Update: 6:30 p.m. EST
Square closed $4.07 or 45 percent up, ending the day at $13.07. The close brought the payment company's shares to the higher bound of the original price range set for its IPO. After an early surge to above $14 a share, Square stock subsided and traded around $13 for most of the day.
Within minutes of its Wall Street debut, shares of Square (SQ) were trading above $13 per share, a 40 percent pop over its initial offering price of $9.
The payments company launched by Twitter co-founder Jack Dorsey hit some potholes in its approach to an initial public offering this week. The company priced at an underwhelming $9 per share late Wednesday, missing an anticipated price range for a valuation of $2.9 billion -- far short of the $6 billion valuation that private investors sought in previous funding rounds.

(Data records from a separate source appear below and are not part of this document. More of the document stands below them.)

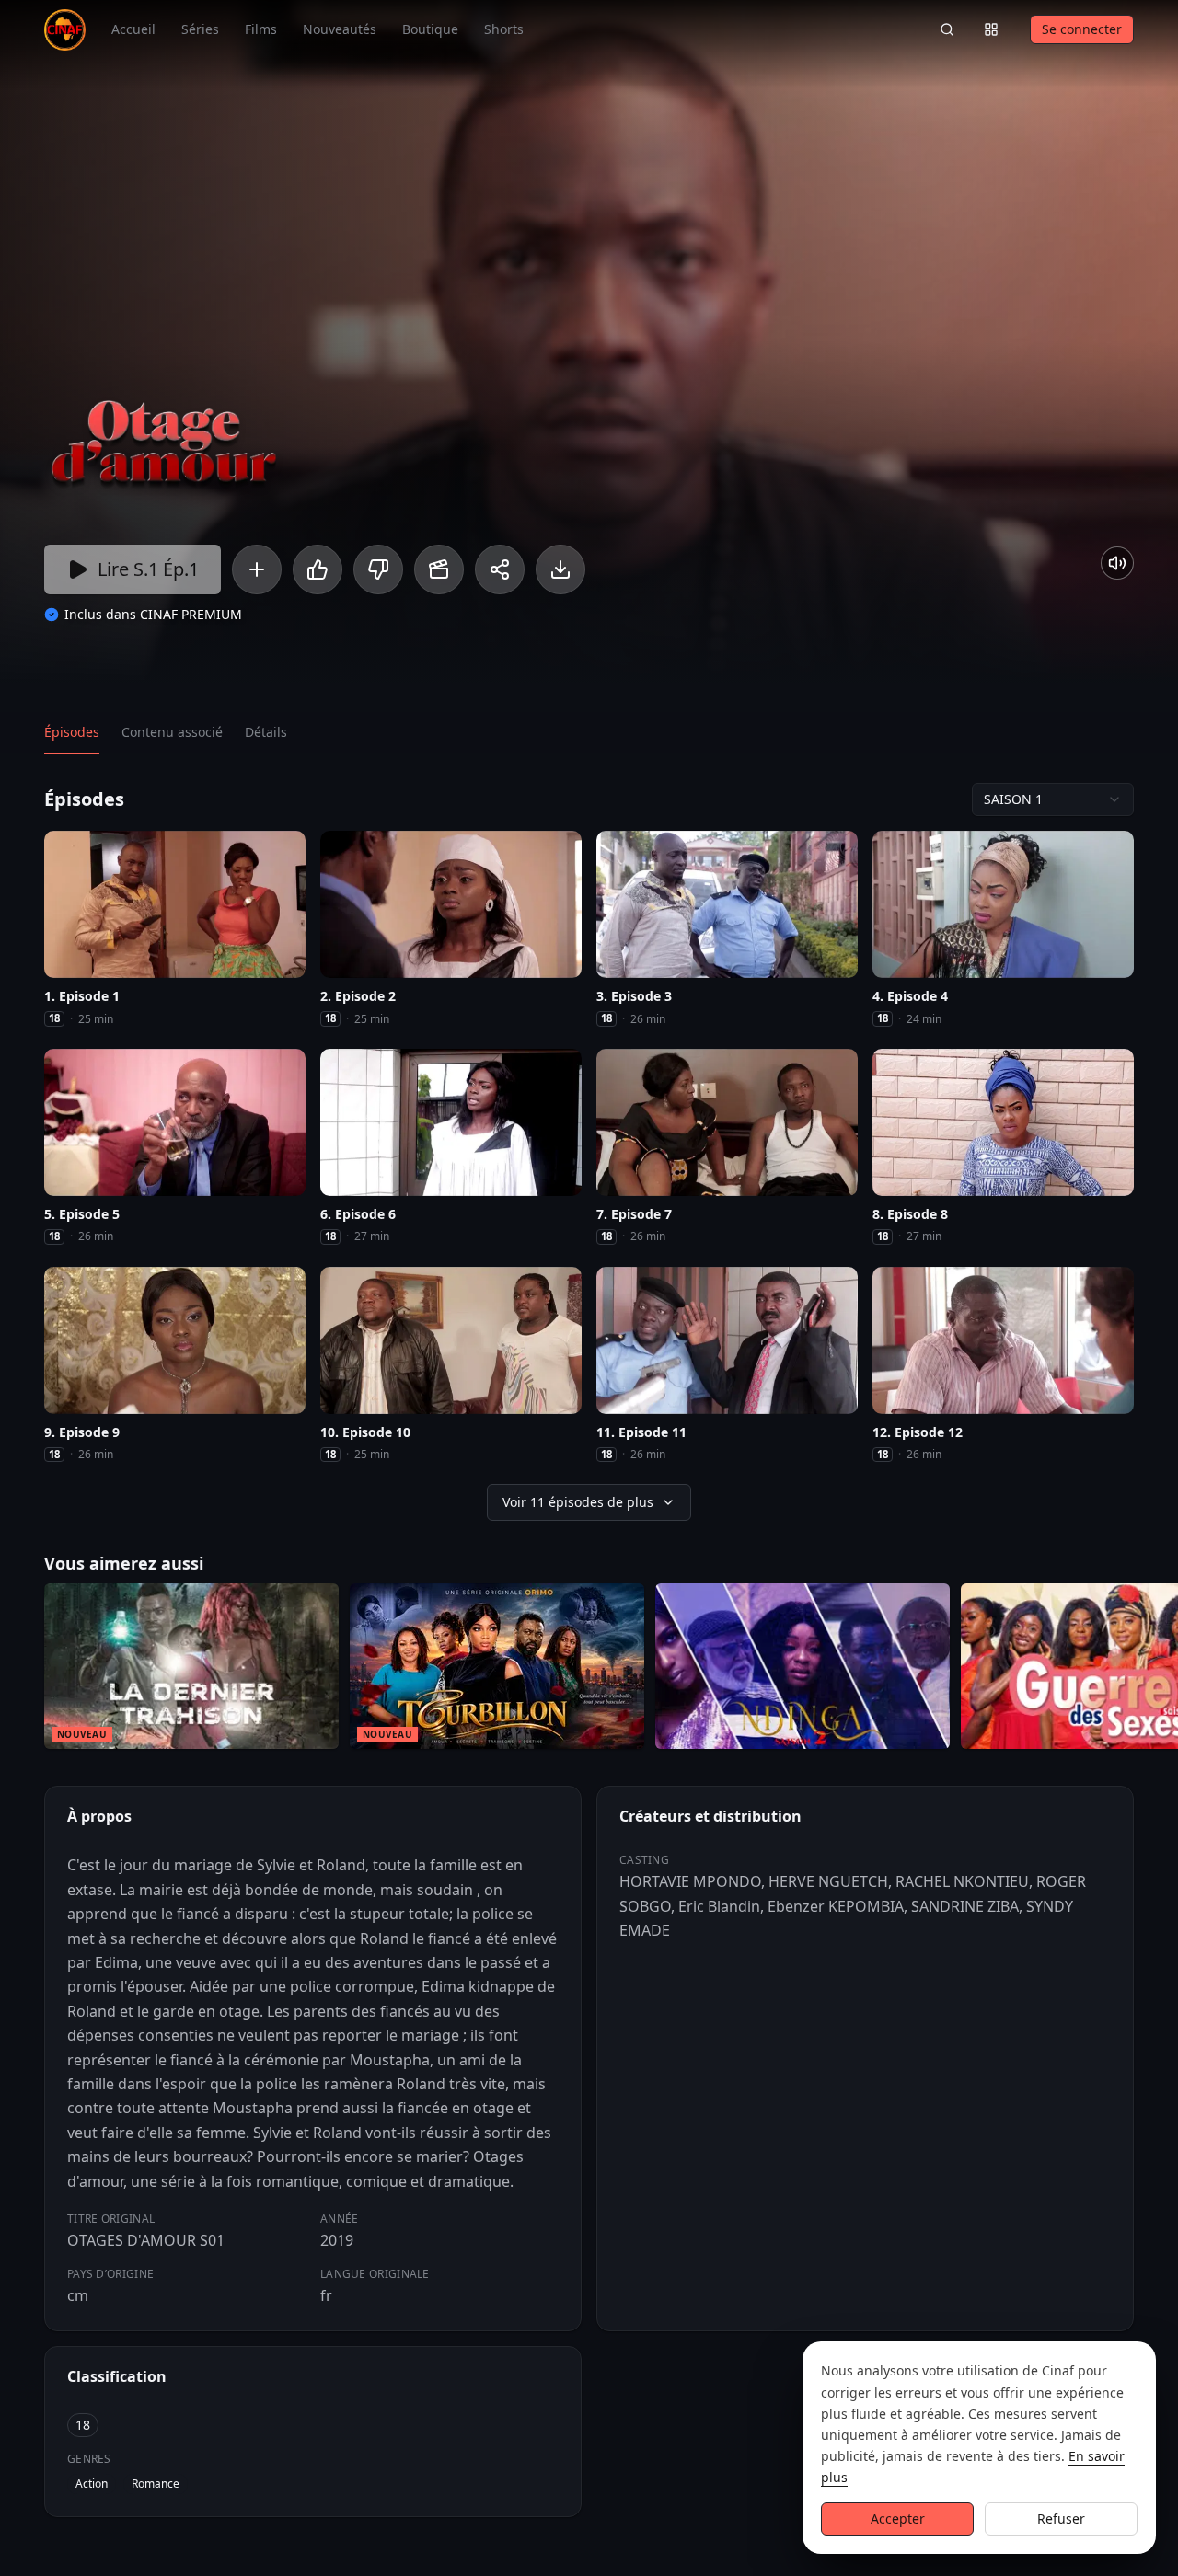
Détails (266, 732)
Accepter (898, 2518)
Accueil (133, 29)
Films (261, 29)
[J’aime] (317, 569)
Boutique (430, 29)
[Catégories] (991, 29)
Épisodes (71, 732)
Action (91, 2483)
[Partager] (500, 569)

The less-than-stellar launch comes as public investors have grown skeptical of the sticker price on Silicon Valley's 140-plus unicorns, or private companies valued at over $1 billion, even as private investors continue pouring millions of dollars into promising tech ventures.
Increasingly, those investors are inking deals that ensure profits even if the company whiffs its IPO. Such provisions, called "ratchets," meant Square had to pay out some $93 million in extra shares to late-stage investors, including JPMorgan Chase & Co., that had expected Square to open at more than double the price that it did.
According to S&P Capital Insights, the average tech IPO in the second half of 2015 experienced a one-day pop of more than 13 percent.
Coincidentally, another company went public valued at $2.9 billion Thursday. Match Group (MTCH), the online dating empire responsible for Tinder and OKCupid, was priced at $12 per share before its public open. By 11:00 a.m. EST, shares of Match had risen 12 percent to $13.40.